Otros géneros como el musical, la ciencia ficción y el drama deportivo suman apenas una victoria cada uno en 25 años. Chicago, Todo en Todas Partes al Mismo Tiempo y Golpes del Destino confirman que estos territorios sólo son bienvenidos cuando se combinan con innovación formal, emoción intensa o discursos de alcance universal. En contraste, el cine comercial tradicional —acción, terror o comedia pura— continúa prácticamente ausente del máximo galardón.

La conclusión que plantea Spoiler.mx es consistente: el Oscar a Mejor Película no distingue géneros, sino una idea muy específica de prestigio narrativo. La Academia prioriza historias que se perciben como necesarias, moralmente relevantes o culturalmente significativas, incluso cuando su impacto en taquilla es moderado. Al mismo tiempo, deja fuera de manera sistemática a los géneros que dominan el consumo masivo.
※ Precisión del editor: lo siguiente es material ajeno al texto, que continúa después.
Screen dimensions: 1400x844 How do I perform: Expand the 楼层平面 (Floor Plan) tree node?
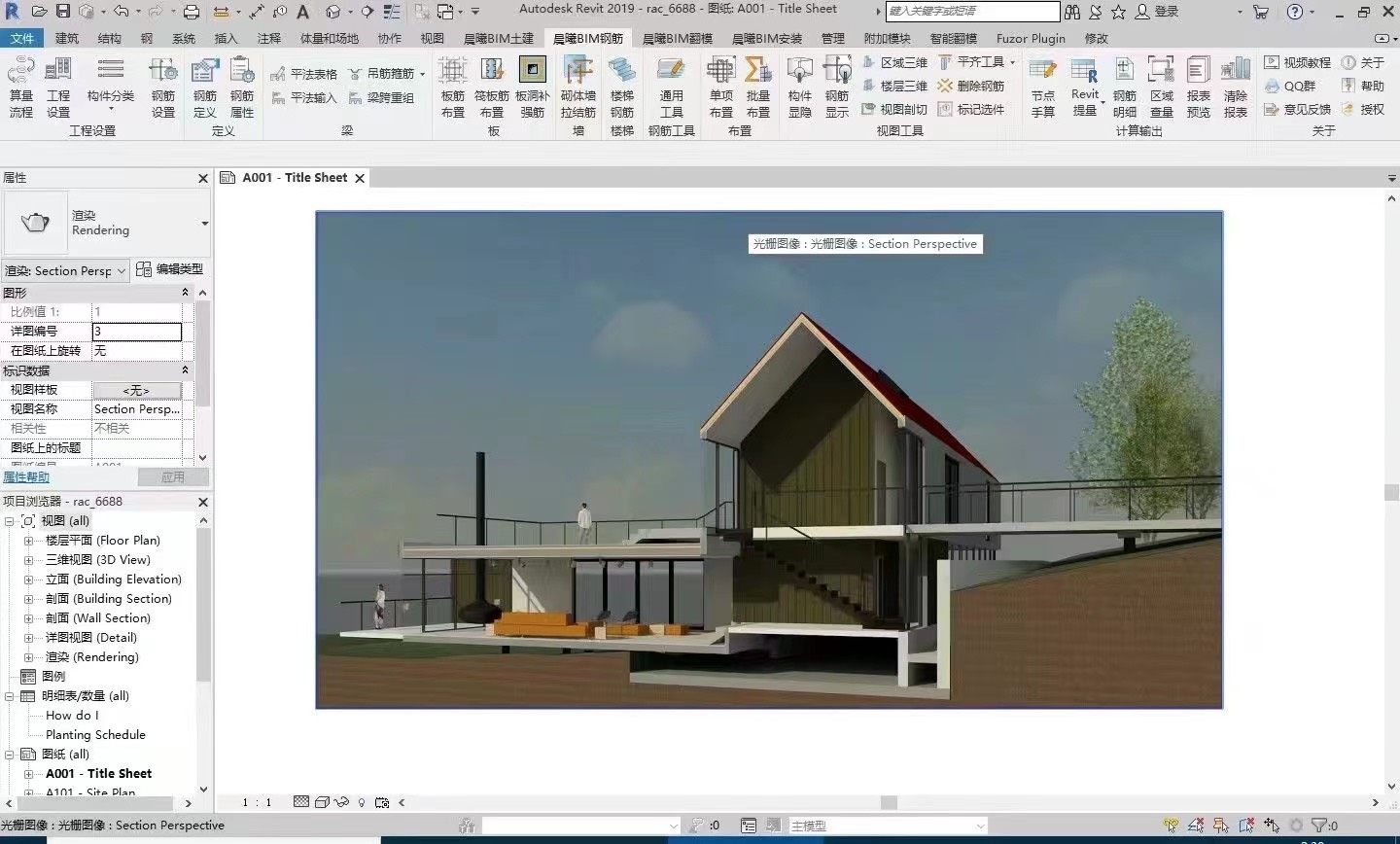click(28, 541)
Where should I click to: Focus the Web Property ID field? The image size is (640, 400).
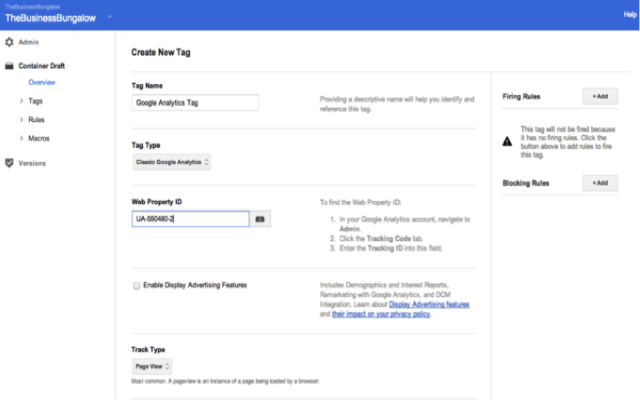190,218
De cara a la ceremonia de 2026, el patrón no muestra señales de ruptura. Los dramas históricos y familiares como Hamnet y Valor Sentimental parten con ventaja, mientras los thrillers con discurso definido, como Una Batalla Tras Otra, se posicionan con fuerza. Las apuestas de género sólo parecen viables si consiguen desbordar sus propias etiquetas, como ocurre con Pecadores. Al final, la pregunta no es qué género gana el Oscar, sino qué tipo de historia considera la Academia digna de ser recordada. Y, por ahora, la respuesta sigue apuntando en la misma dirección: relatos percibidos como trascendentes, antes que simplemente exitosos.